- [Extrait du texte]
··········

Le désastre économique, social et environnemental grandissant de notre planète auquel a conduit le modèle global néolibéral actuel, basé sur l’individualisme et la soif insatiable de richesse, devrait nous amener à une révision profonde de ses fondements doctrinaux et éthiques. Et, en ce sens, je crois qu’il nous serait très utile de revoir ce que nous disent les Évangiles, supposées être la base doctrinale fondamentale de notre civilisation occidentale !
Nous ne le faisons guère ou pas du tout, car nous nous rendrions compte que les Évangiles sont aux antipodes de l’individualisme, du matérialisme et des injustices sociales et mondiales en vigueur aujourd’hui; et qu’il est très clair qu’elles considèrent la poursuite de la richesse comme le plus grand mal qui puisse affecter l’être humain, autant dans sa relation d’amour avec Dieu qu’avec les autres ; et, en fin de compte, dans l’atteinte de son propre bonheur.
Ainsi, Jésus a dit de manière catégorique « Nul ne peut servir deux maîtres. Car, ou il haïra l’un, et aimera l’autre ; ou il s’attachera à l’un, et méprisera l’autre. Vous ne pouvez servir Dieu et la Richesse. » (Matthieu 6,24). Et pour comprendre cela dans toute sa profondeur, l’Évangile nous raconte l’histoire d’un jeune homme riche qui s’est approché de Jésus et lui a dit « Maître, que dois-je faire de bon pour avoir la vie éternelle ? » Jésus lui répondit : « (…) Si tu veux entrer dans la vie éternelle, observe les commandements ». « Lesquels ? » lui dit-il. Jésus répondit : « Tu ne tueras point ; tu ne commettras point d’adultère ; tu ne déroberas point ; tu ne diras point de faux témoignage ; honore ton père et ta mère ; et tu aimeras ton prochain comme toi-même. »

··········

- [Les données]
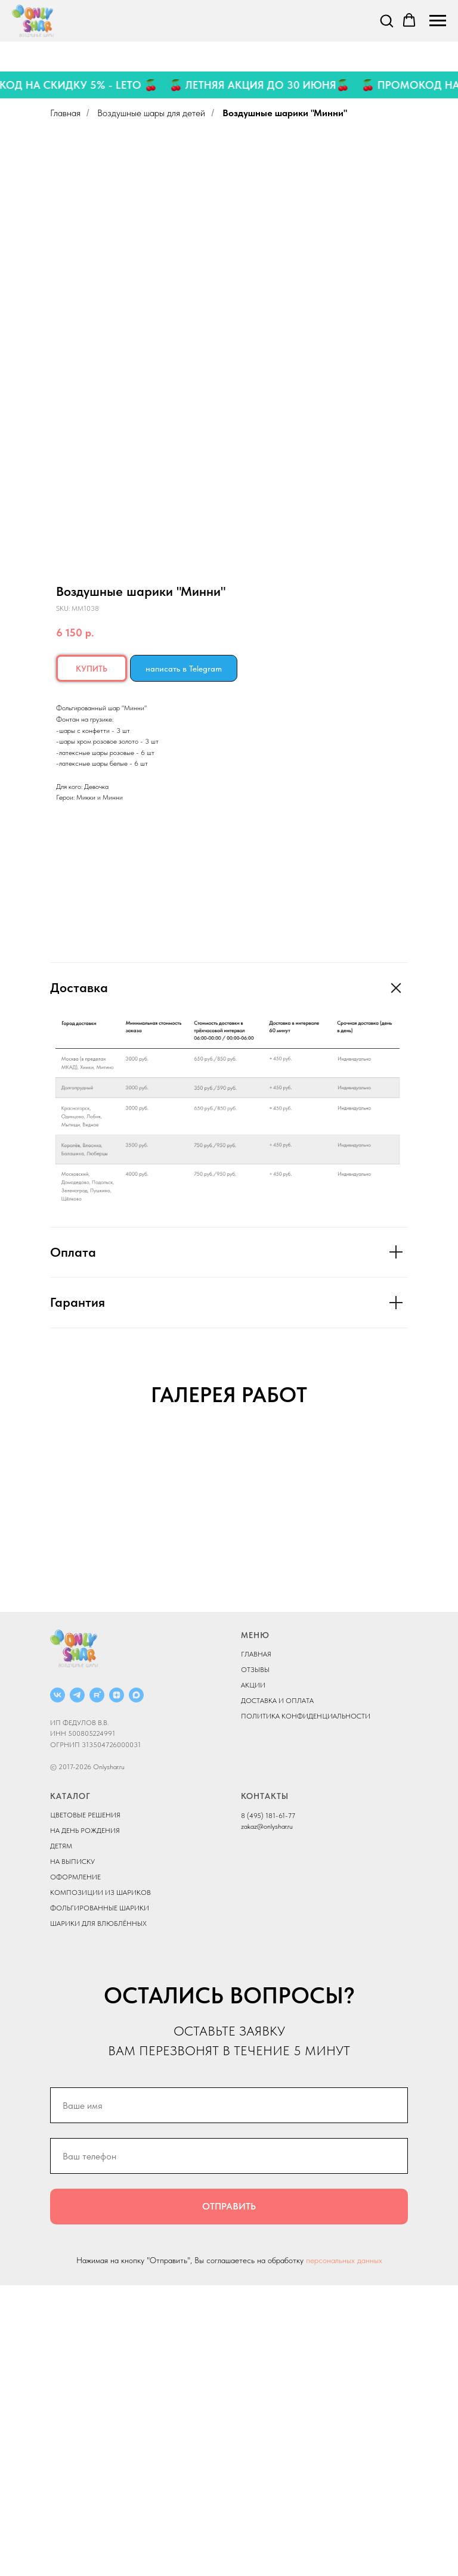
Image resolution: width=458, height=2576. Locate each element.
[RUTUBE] (96, 1985)
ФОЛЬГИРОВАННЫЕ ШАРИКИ (99, 2198)
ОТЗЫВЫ (255, 1960)
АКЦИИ (253, 1976)
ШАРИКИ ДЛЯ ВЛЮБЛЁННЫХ (98, 2214)
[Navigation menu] (437, 21)
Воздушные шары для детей (151, 113)
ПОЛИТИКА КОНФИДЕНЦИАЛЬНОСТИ (305, 2007)
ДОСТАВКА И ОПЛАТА (277, 1991)
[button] (386, 20)
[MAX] (136, 1985)
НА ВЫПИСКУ (72, 2152)
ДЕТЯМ (61, 2136)
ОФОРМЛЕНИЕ (75, 2167)
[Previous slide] (24, 1577)
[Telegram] (77, 1985)
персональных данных (344, 2551)
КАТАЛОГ (70, 2086)
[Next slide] (434, 1577)
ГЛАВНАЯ (256, 1945)
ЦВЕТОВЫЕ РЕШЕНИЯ (85, 2105)
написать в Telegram (184, 668)
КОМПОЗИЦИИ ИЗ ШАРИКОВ (100, 2183)
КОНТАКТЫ (265, 2086)
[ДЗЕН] (116, 1985)
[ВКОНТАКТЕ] (57, 1985)
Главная (65, 113)
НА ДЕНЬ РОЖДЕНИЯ (85, 2121)
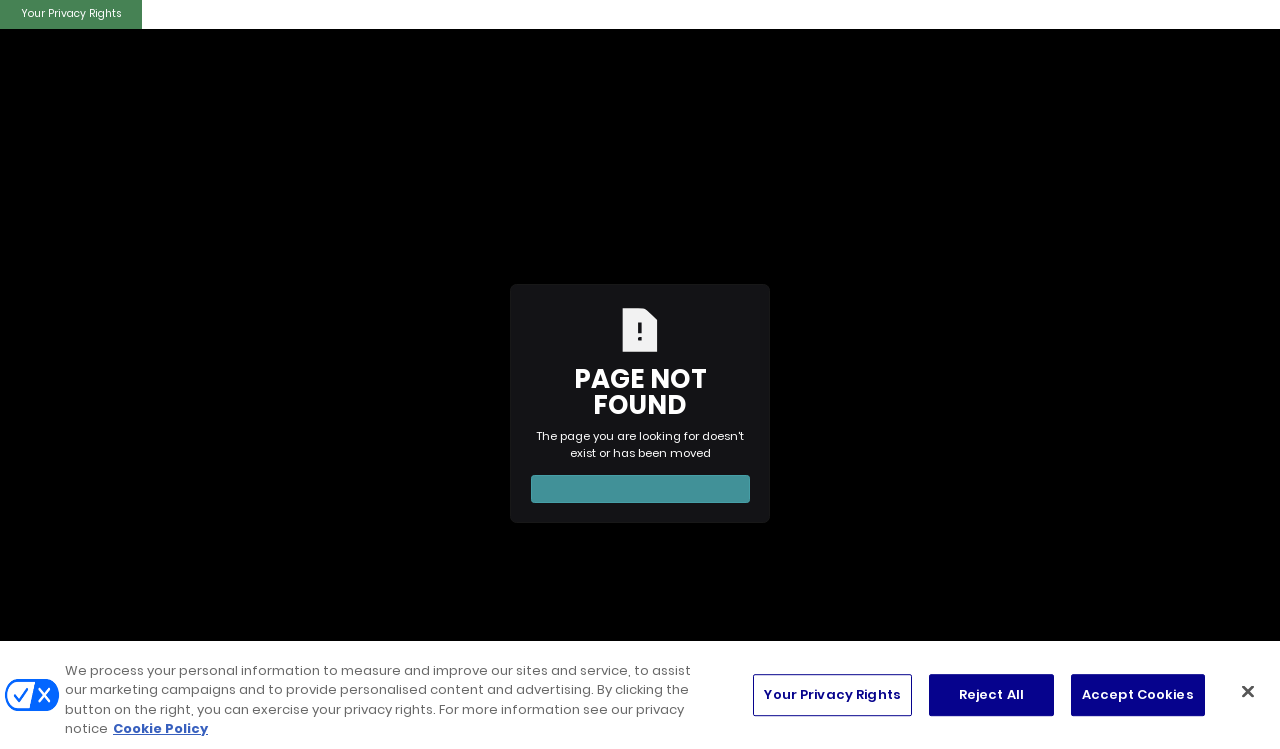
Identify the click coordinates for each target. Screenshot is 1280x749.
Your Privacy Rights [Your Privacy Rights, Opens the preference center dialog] (832, 694)
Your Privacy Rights (71, 13)
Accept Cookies (1138, 694)
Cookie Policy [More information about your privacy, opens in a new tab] (160, 728)
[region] (640, 695)
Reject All (991, 694)
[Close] (1248, 691)
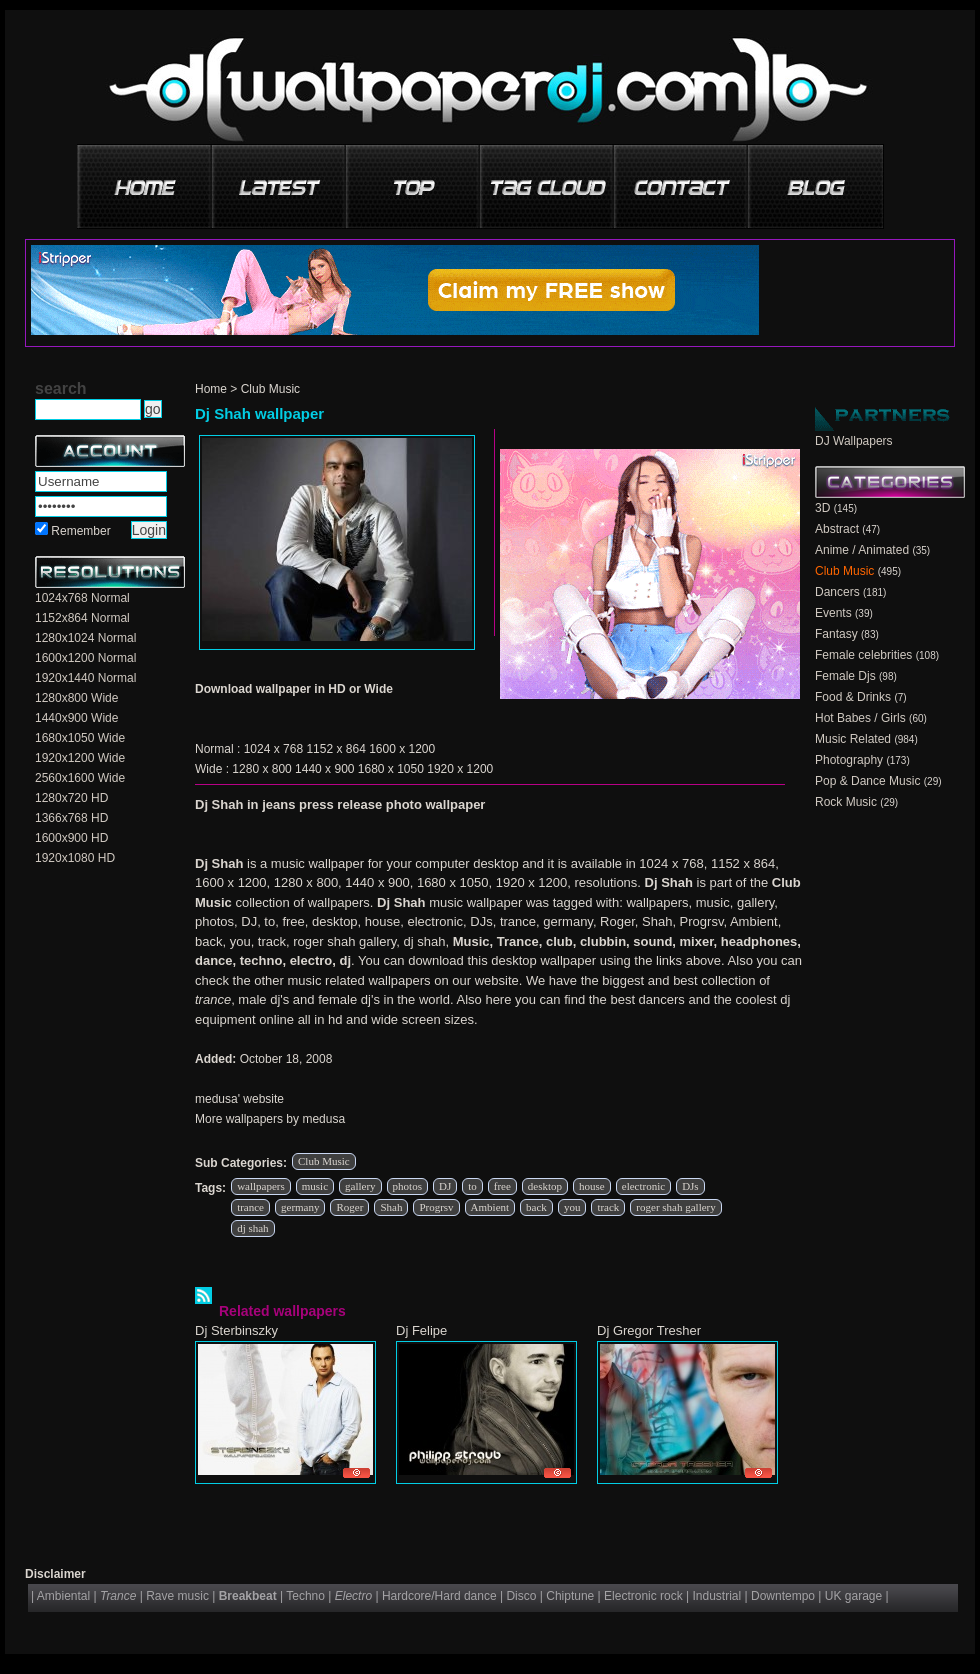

··········

- [Consigne 1]
Recopie les lignes des données, de celle qui contient « КОМПОЗИЦИИ ИЗ ШАРИКОВ (100, 2183) » jusqu'à la dernière ligne des données, toutes deux comprises, en décalant de 6 chaque nombre des coordonnées données en réponse. Laisse les images de côté.
- [Consigne 2]
Continue le texte sur les Évangiles et la richesse après sa dernière phrase.

- [Résultat 1]
КОМПОЗИЦИИ ИЗ ШАРИКОВ (106, 2189)
КОНТАКТЫ (271, 2092)
[ДЗЕН] (122, 1991)
[ВКОНТАКТЕ] (63, 1991)
Главная (71, 119)
НА ДЕНЬ РОЖДЕНИЯ (91, 2127)
Identify the click coordinates for each target. Screenshot is 1280x749.
Your Privacy Rights [Your Privacy Rights, Opens the preference center dialog] (838, 700)
Your Privacy Rights (77, 19)
Accept Cookies (1144, 700)
Cookie Policy [More information about your privacy, opens in a new tab] (166, 734)
[region] (646, 701)
Reject All (997, 700)
[Close] (1254, 697)

- [Résultat 2]
Le jeune homme lui dit : « J’ai observé tous ces commandements ; que me manque-t-il encore ? » Jésus lui dit : « Si tu veux être parfait, va, vends ce que tu as, donne-le aux pauvres, et tu auras un trésor dans le ciel ; puis viens et suis-moi. » Lorsqu’il eut entendu ces paroles, le jeune homme s’en alla triste ; car il avait de grands biens. Et Jésus dit à ses disciples: « Je vous le dis en vérité, difficilement un riche entrera dans le royaume des cieux. Je vous le dis encore une fois, il est plus aisé qu’un chameau passe par le trou d’une aiguille, qu’il ne l’est à un riche d’entrer dans le royaume des cieux. » (Matthieu 19;16-24).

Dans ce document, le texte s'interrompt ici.